The founder of the Creative Commons license committed suicide after being threatened with 95 years in prison over a copyright violation. The article goes through some of the arguments against standard copyright.
‘Open access’ is an anodyne term for a profoundly transformative idea. Advocates argue that academic research should be made freely available to the world at the time of publication, and that access should not be contingent on an individual’s or institution’s ability to afford a subscription to a given journal or database. Academic authors do not usually write for profit; rather, their work aims to augment the common store of knowledge. What’s more, since the government often funds their research, it’s not a stretch to claim that the fruits of that research should belong to the public. So why should this material be subject to the same access restrictions as a mystery bestseller or a Hollywood film? As with many other inexplicable policies, the blame belongs to a vestigial middleman.
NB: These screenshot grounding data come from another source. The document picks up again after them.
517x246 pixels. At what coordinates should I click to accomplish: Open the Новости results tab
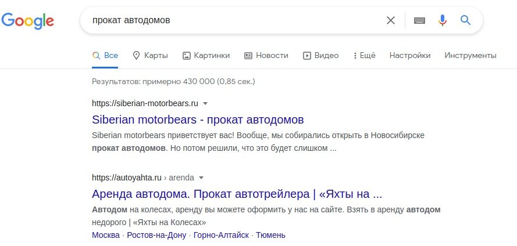pos(266,56)
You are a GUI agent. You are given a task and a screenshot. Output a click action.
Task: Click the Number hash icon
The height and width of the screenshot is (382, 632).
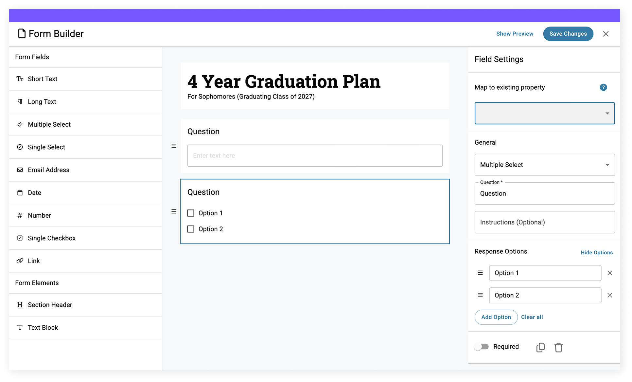point(20,215)
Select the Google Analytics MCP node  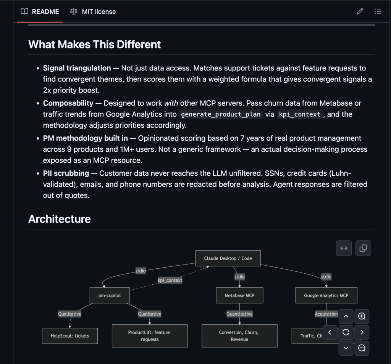326,295
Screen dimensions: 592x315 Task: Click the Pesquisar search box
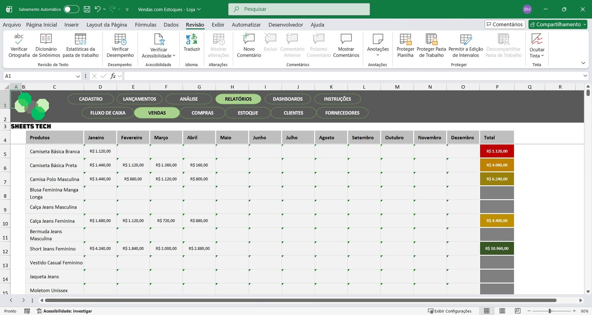tap(299, 9)
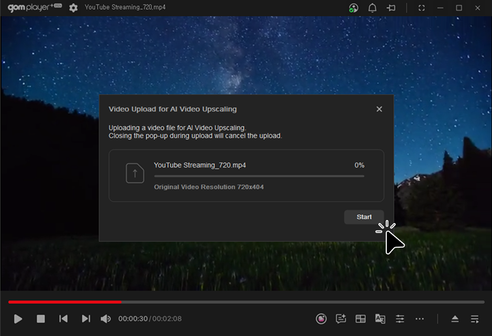Mute the speaker volume
Screen dimensions: 492x336
click(x=106, y=318)
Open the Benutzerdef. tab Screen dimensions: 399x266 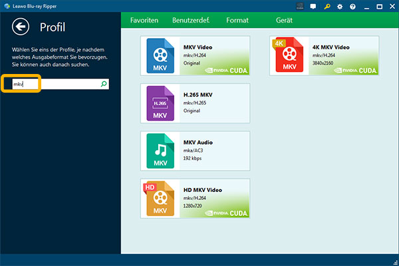tap(191, 20)
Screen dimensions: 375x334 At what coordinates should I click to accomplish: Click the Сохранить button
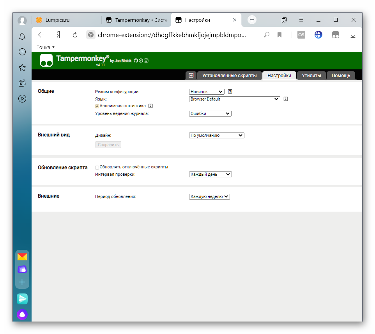click(x=108, y=145)
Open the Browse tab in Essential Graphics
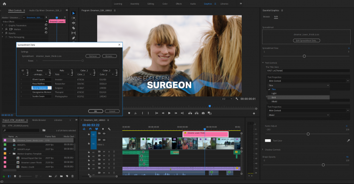The image size is (354, 184). pos(266,16)
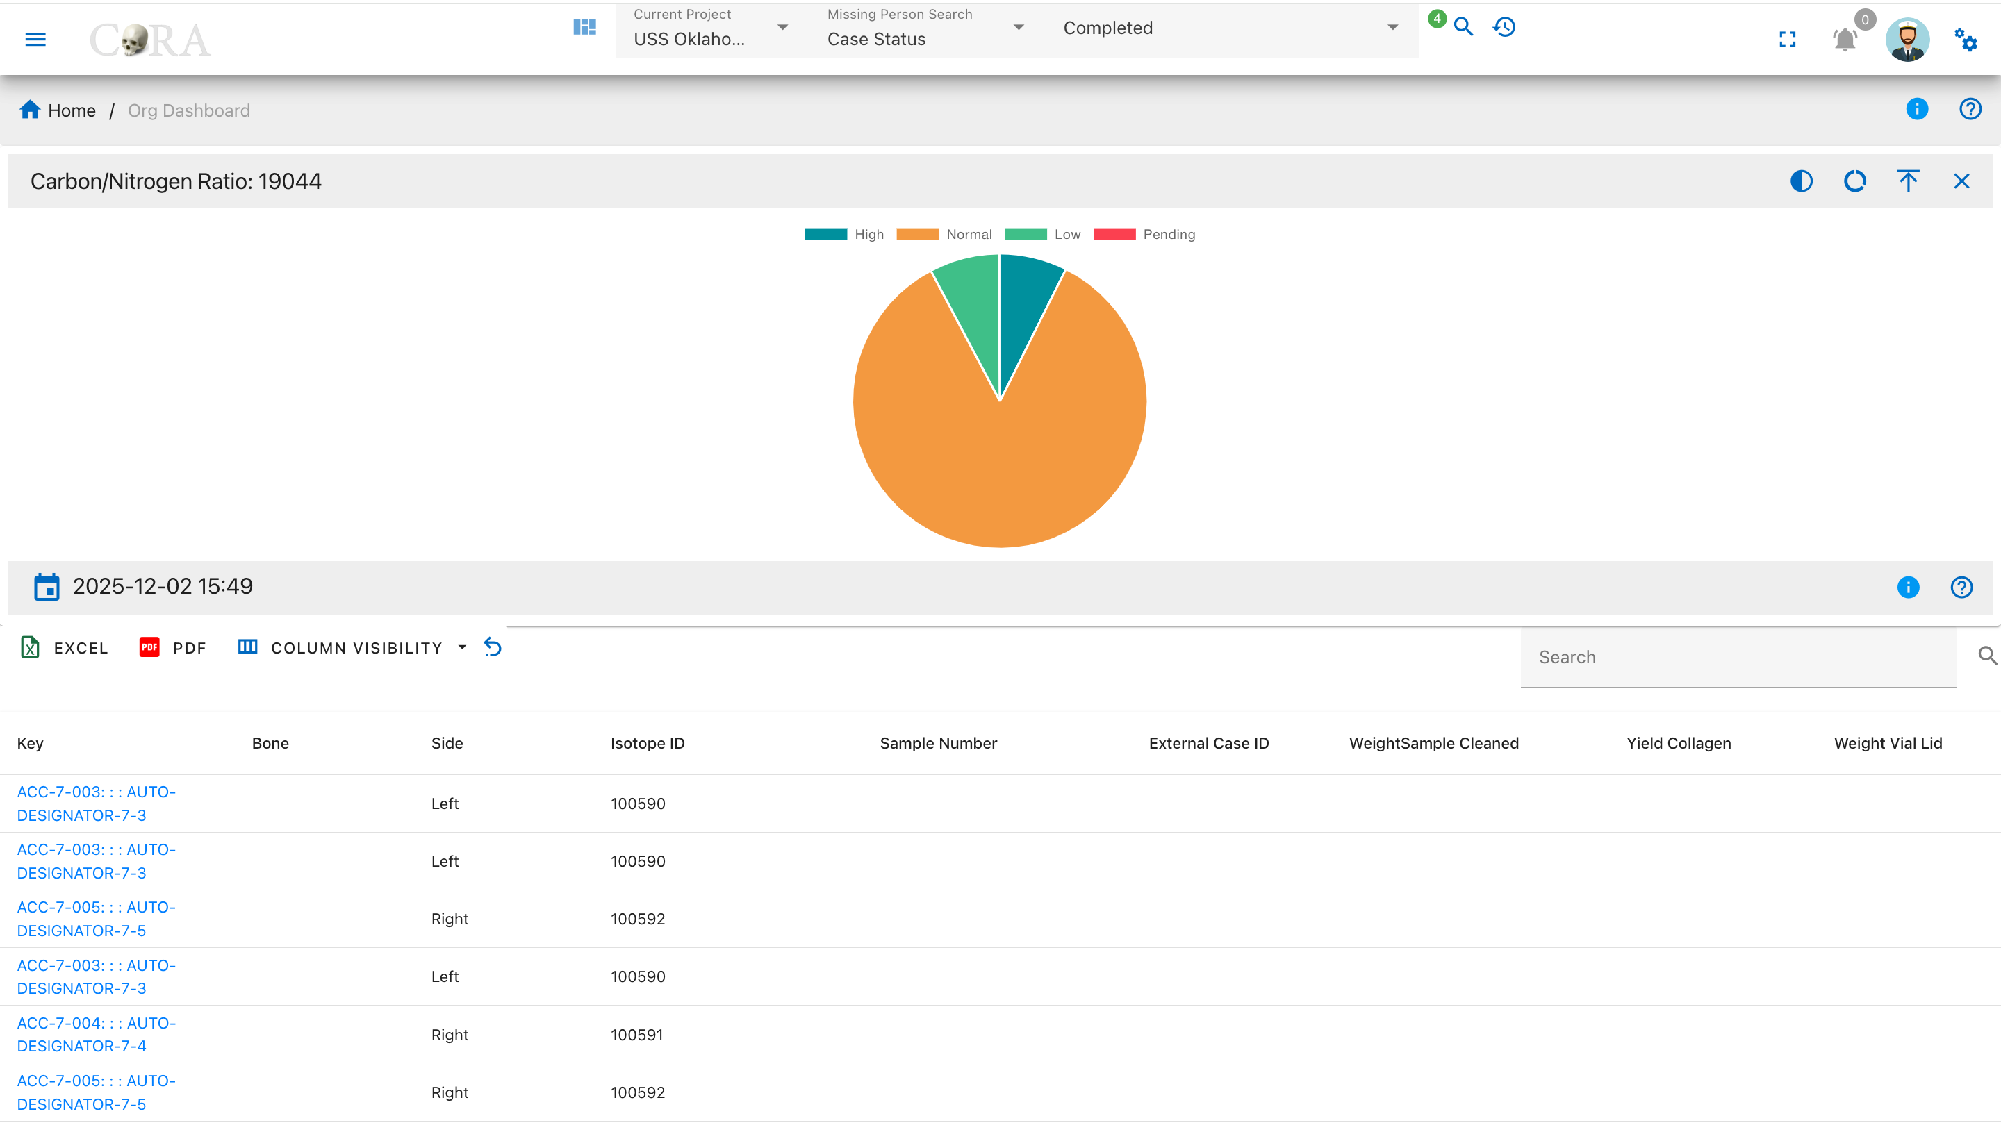Open the ACC-7-004 AUTO-DESIGNATOR-7-4 link

click(96, 1035)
When a university professor finishes a research project, she typically records her results in an academic paper, which she submits for publication in a peer-reviewed journal. These journals—the reputable ones, at least—operate via volunteers, with authors, editors, and peer reviewers all working for free. Nobody gets paid, or expects to get paid, except the publisher. In exchange for the publisher’s services, which include coordinating the publication and peer-review processes, formatting, and distribution, the author concedes the copyright to her article in perpetuity. It’s a simple trade: the academic publisher assumes the financial risk of preparing and distributing an esoteric work for which there’s a limited audience and in exchange retains all the profits that might come from its sale.
In commercial trade publishing, publishers realise profit by selling a book for a relatively low price to a wide audience. Since no wide audience exists for academic papers, academic publishers realise profit by selling them at high prices to the few entities who can’t do without them—libraries and scholars, mostly—which renders these papers functionally inaccessible to the casual or impoverished user.